Ma no, mettiamo in scena spettacoli diversi, non solo in yiddish. Le faccio il primo esempio che mi viene in mente, Rude Pierdute (Lost Relatives), di Nava Semel, un’autrice israeliana scomparsa qualche anno fa. È un testo in ebraico di cui mi sono subito innamorata perché è molto forte, complesso, parla di donne sopravvissute all’Olocausto, provenienti da luoghi diversi, che lottano fra loro, che non accettano che i mariti siano morti o che le abbiano lasciate. Così lo abbiamo fatto tradurre e lo abbiamo portato nel nostro teatro. E poi abbiamo coproduzioni: per esempio l’anno scorso con il Teatro Tedesco di Stato di Timisoara abbiamo messo in scena Sidy Thal, una pièce di Thomas Perle e Clemens Bechtel ispirata a un fatto vero, un attentato antisemita del 1938. E pure classici, naturalmente: adesso il regista del nostro teatro, Eugen Gyemant, vuole allestire Il mercante di Venezia, vorrebbe che io interpretassi il ruolo di Shylock.

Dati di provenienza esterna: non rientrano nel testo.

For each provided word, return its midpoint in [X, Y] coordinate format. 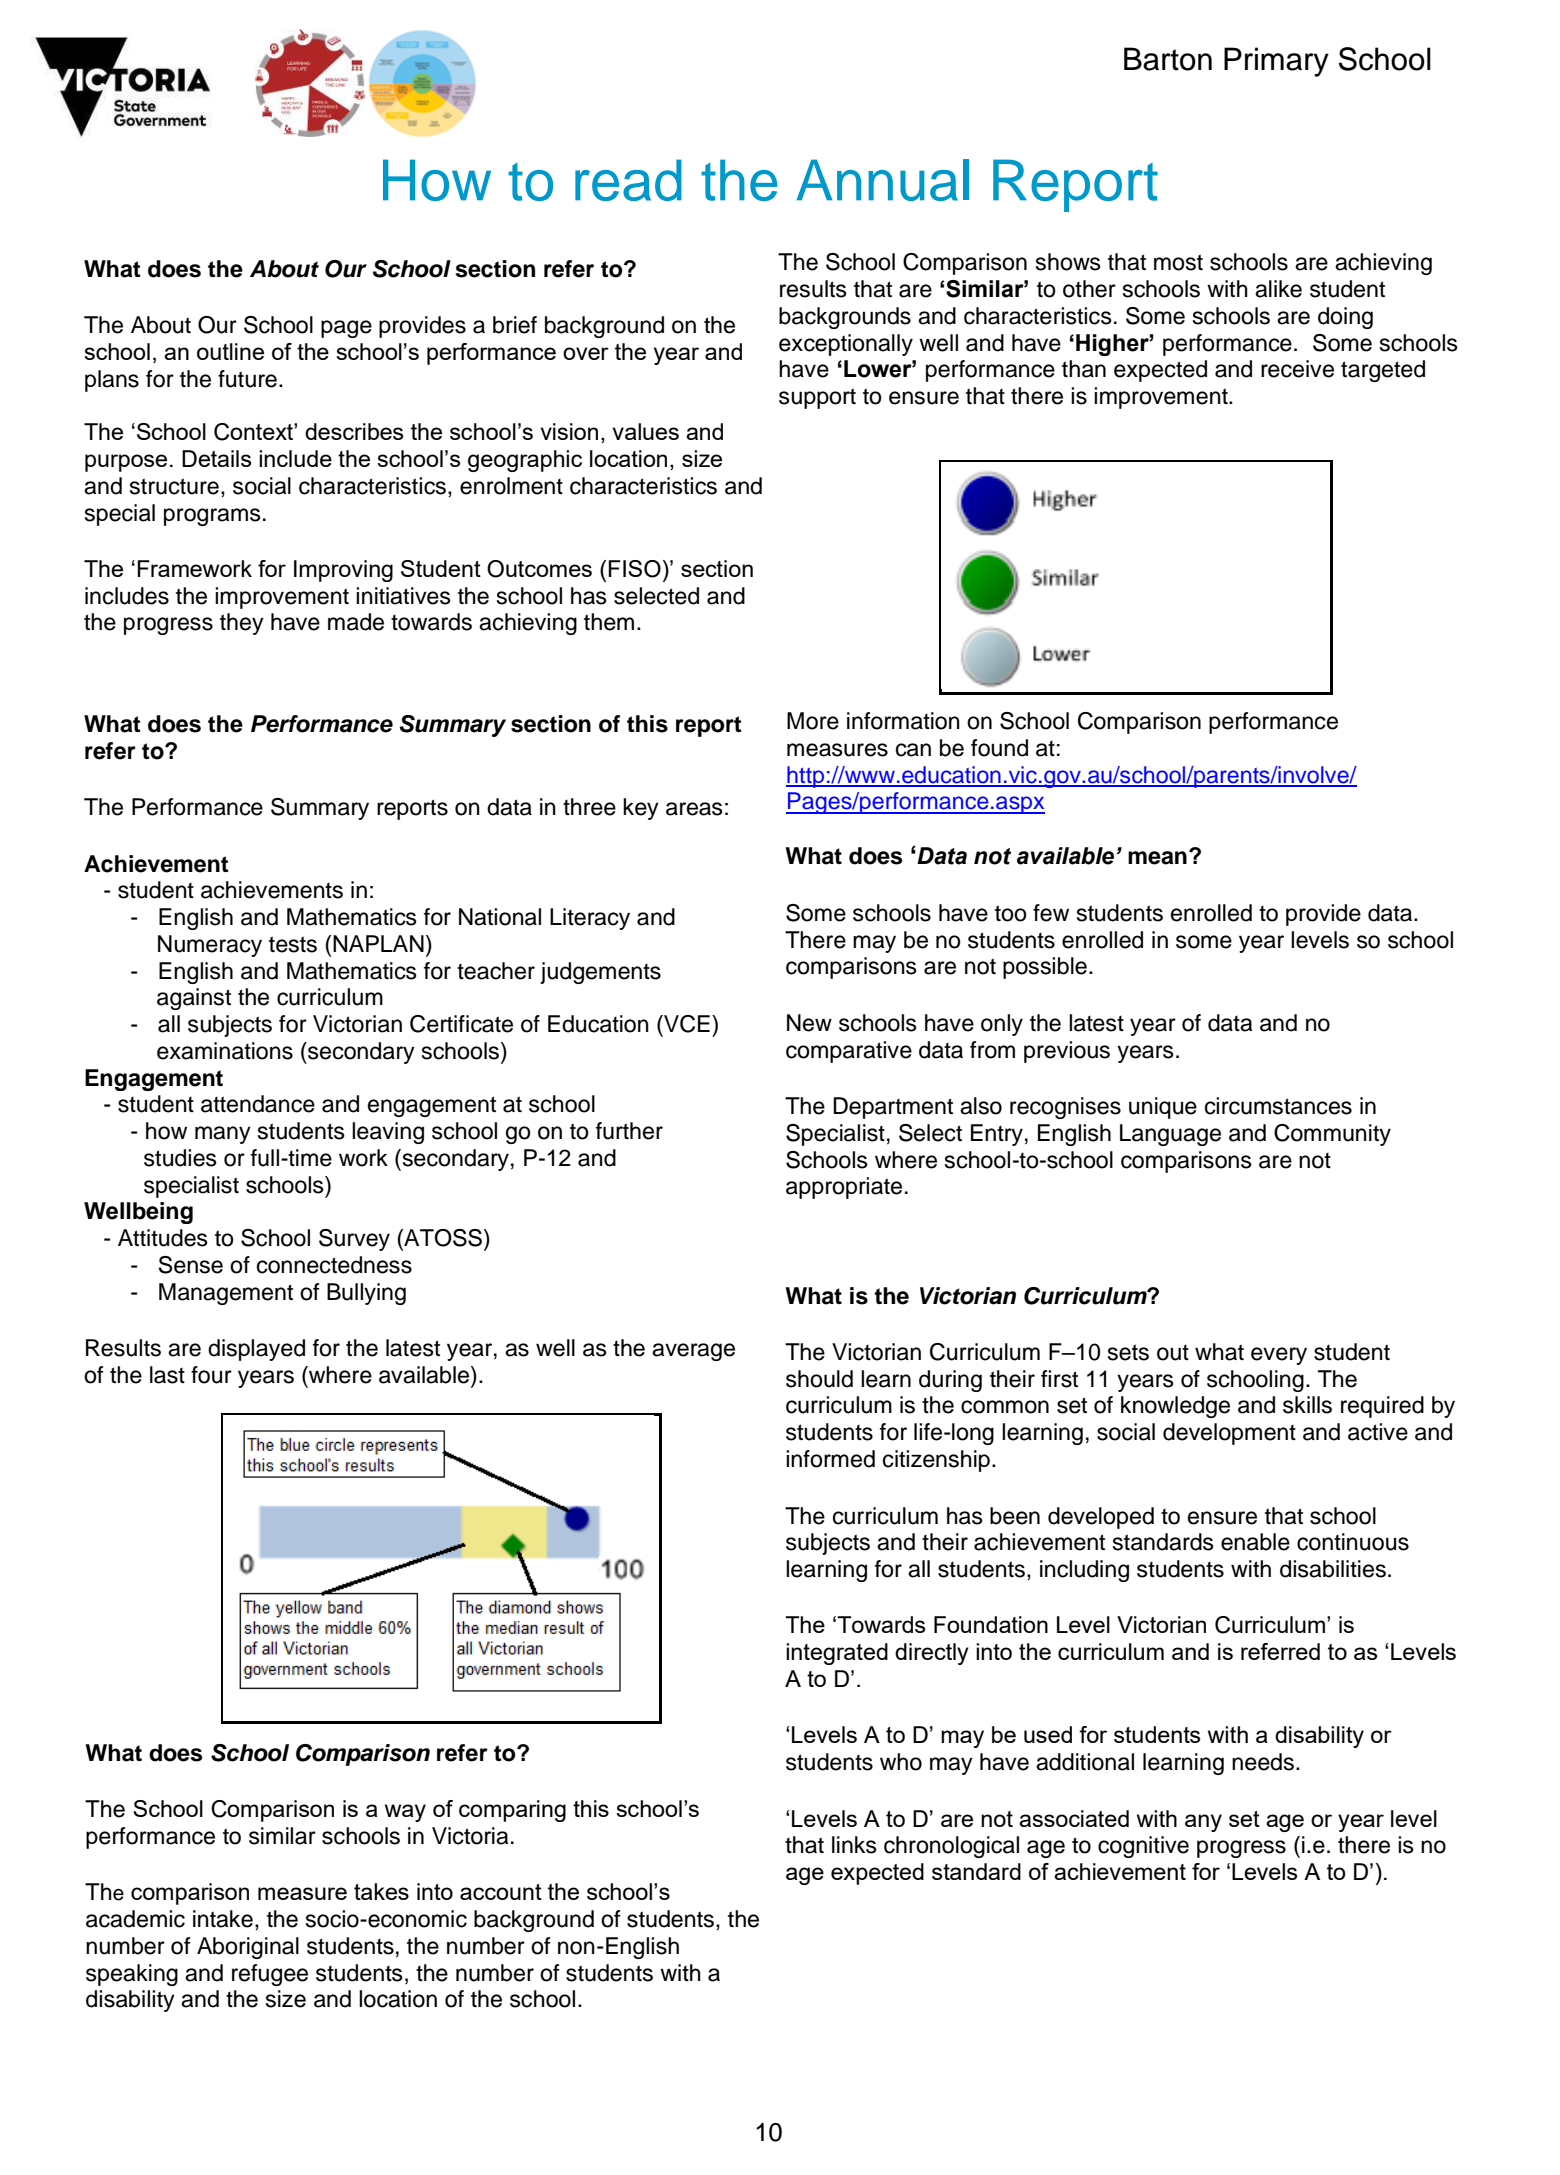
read [628, 180]
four [211, 1375]
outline [230, 351]
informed [830, 1459]
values [646, 431]
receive [1297, 369]
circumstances [1278, 1106]
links [854, 1845]
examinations [225, 1051]
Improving [343, 571]
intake [223, 1919]
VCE [686, 1024]
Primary [1276, 62]
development [1229, 1434]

Uno spettacolo da non perdere! Ma com’è oggi la situazione in Romania riguardo all’antisemitismo? In passato è stato molto forte, con le leggi razziali, di cui parlava prima, e pogrom terribili come quello di Iasi nel 1941, descritto da Curzio Malaparte in «Kaputt».

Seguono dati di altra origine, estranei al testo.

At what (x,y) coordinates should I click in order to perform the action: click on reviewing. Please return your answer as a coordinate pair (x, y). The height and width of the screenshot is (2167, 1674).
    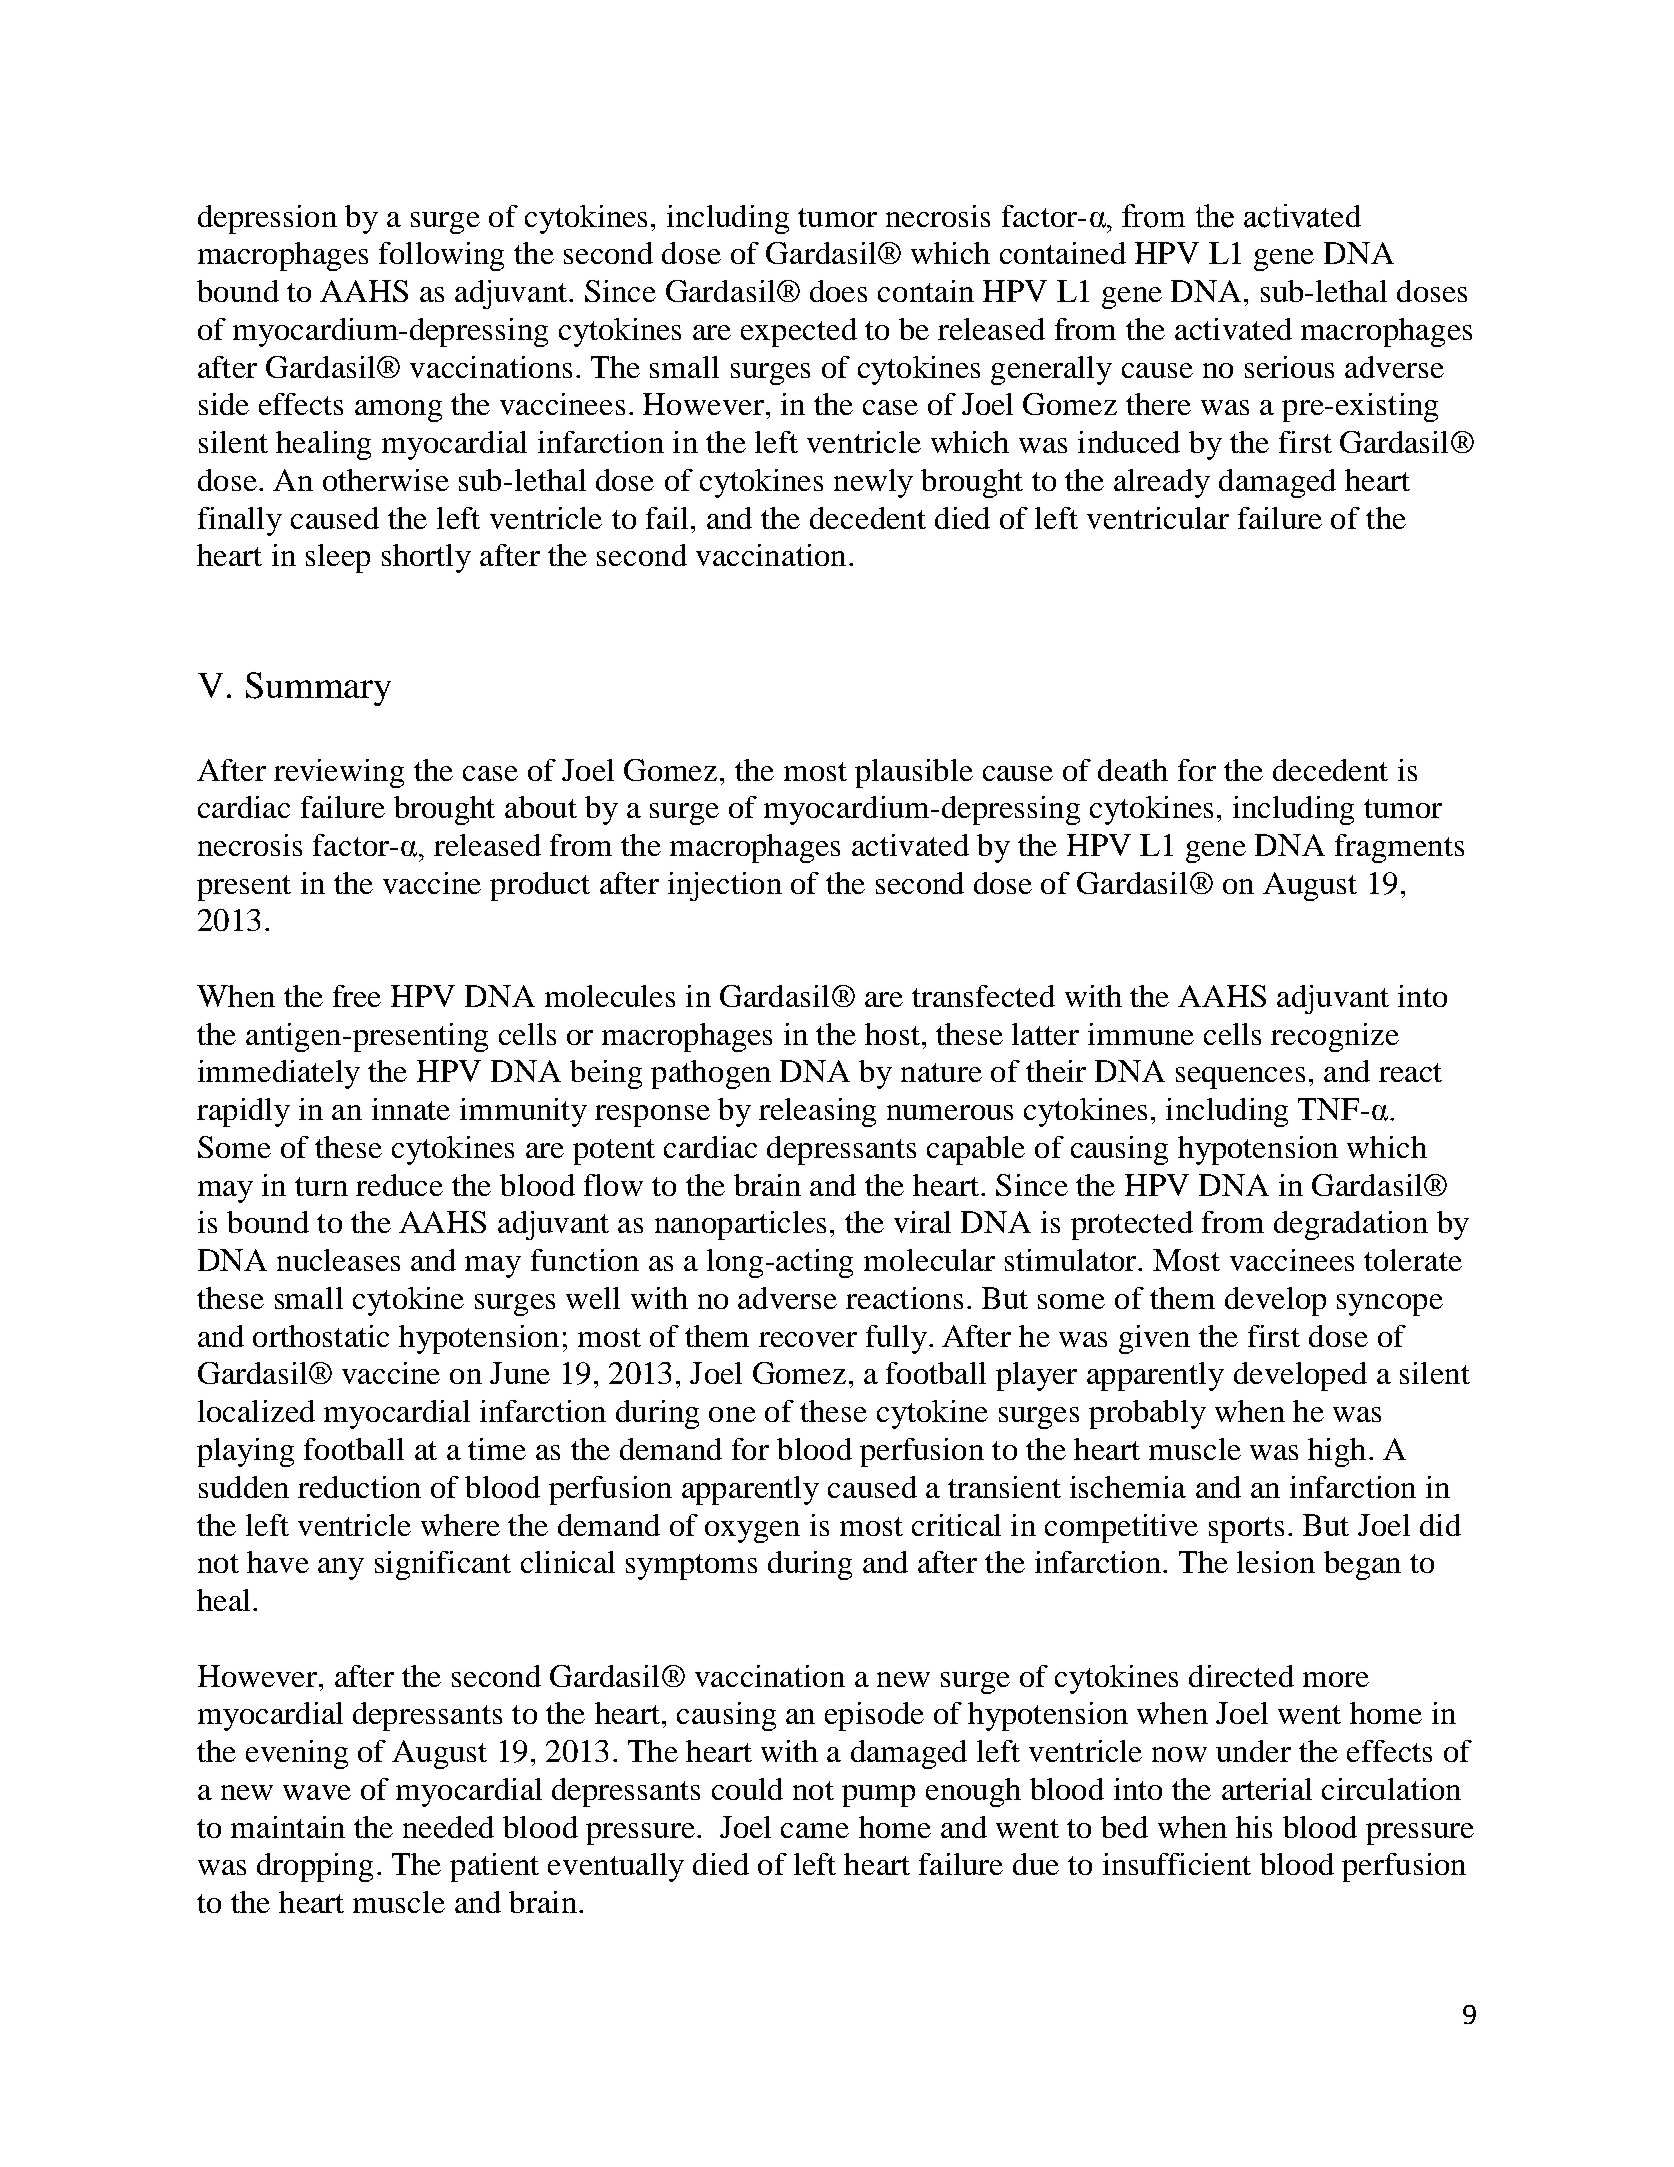
    Looking at the image, I should click on (339, 773).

Sì, è vero, abbiamo un passato molto violento dietro di noi. Anche per questo mi colpisce che oggi in tanti libri ci sia uno sguardo meno netto sull’Olocausto, sui campi di concentramento, sulle tragedie alle nostre spalle. Ma circa l’antisemitismo la situazione è molto migliorata: il nostro rappresentante in Parlamento, Silviu Vexler, che è anche il presidente della Federazione delle comunità ebraiche in Romania, si impegna perché non sia tollerata nessuna manifestazione di antisemitismo, è lui che ha promosso due leggi importanti: la celebrazione di una giornata nazionale dello yiddish, il 30 maggio, e l’introduzione dell’insegnamento della storia ebraica nelle scuole superiori. Questo è un punto importante, anche nelle università. Ne abbiamo bisogno per preparare giovani talenti.

Com’è in generale la scena teatrale in Romania?

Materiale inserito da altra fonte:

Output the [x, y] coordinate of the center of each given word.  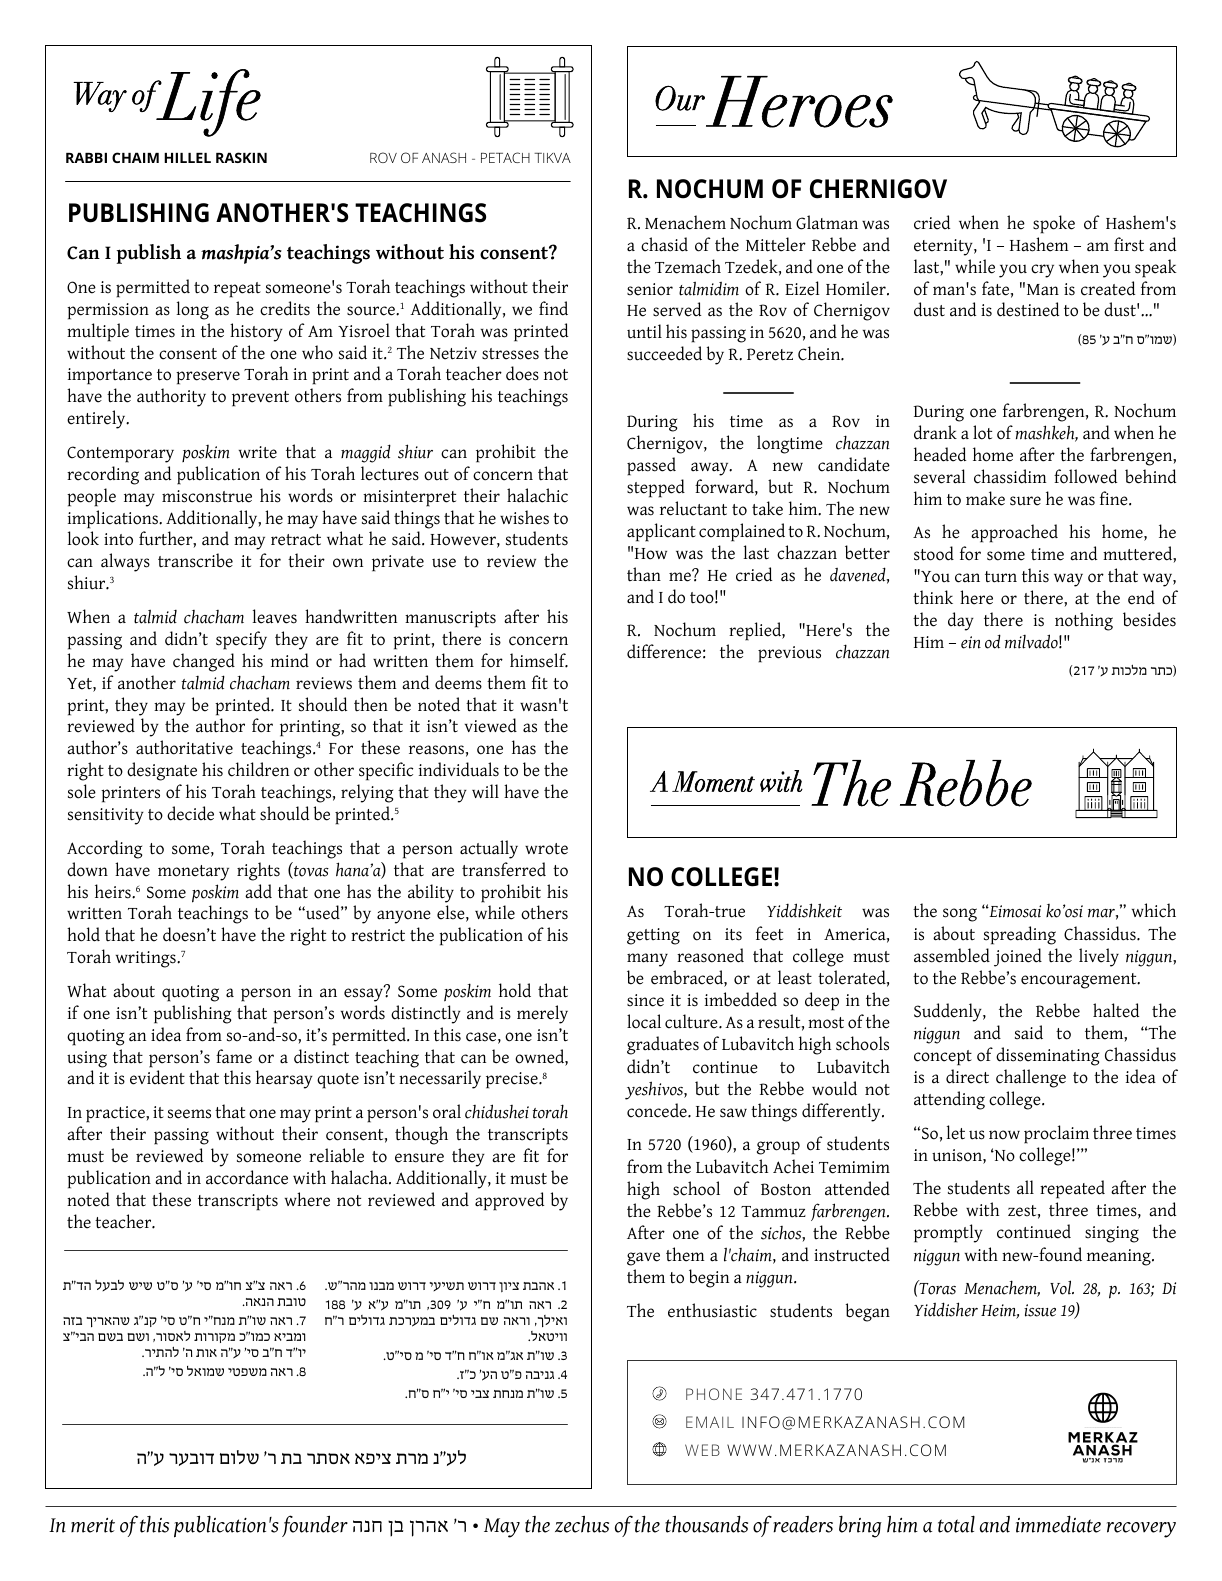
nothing [1084, 621]
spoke [1054, 224]
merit [93, 1525]
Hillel [187, 158]
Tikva [552, 158]
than [644, 574]
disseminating [1047, 1056]
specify [241, 640]
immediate [1058, 1524]
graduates [663, 1045]
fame [234, 1056]
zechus [582, 1524]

Molto viva, ci sono tanti gruppi interessanti: hanno una voce, sono bravi. Capita spesso che le nostre compagnie siano invitate all’estero, a Parigi, Avignone, Edimburgo. Le cose non stanno più come trenta o quarant’anni fa, quando viaggiare era un sogno. Adesso è facile. Certo, c’è chi si lamenta: questo non va, quest’altro non va, come se fossimo i nostri peggiori nemici, ma rispetto a un tempo, il quadro è ben diverso. Semmai il problema sta nella differenza tra chi abita a Bucarest o a Timisoara, Cluj, Iasi, insomma, a chi ha accesso a questa scena culturale, e chi non ha altro che la tivù e Facebook. Anche per questo, con il mio compagno Claudiu Istodor e nostro figlio Tudor (pure lui attore come gli altri due miei figli), abbiamo fatto un esperimento, una scuola estiva di teatro in una località piccolissima, Maderat, nella regione di Arad. È stato negli ultimi giorni di agosto e il titolo è Arta-N Vie, un gioco di parole, vuol dire «Arte in vigna» e «Arte risorta», e visto che il corso si è tenuto in una vigna, almeno la prima parte è vera.